*** Opening of Data to examine ***
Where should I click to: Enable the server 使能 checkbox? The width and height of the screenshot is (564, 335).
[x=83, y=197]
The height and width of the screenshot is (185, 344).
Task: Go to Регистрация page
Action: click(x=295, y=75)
*** Close of Data to examine ***
* **Problem statement**
Reproduce each entry above character for character.

* **Exercise result**
Where should I click to: Enable the server 使能 checkbox? The width and height of the screenshot is (564, 335).
[x=83, y=197]
The height and width of the screenshot is (185, 344).
Task: Go to Регистрация page
Action: click(x=295, y=75)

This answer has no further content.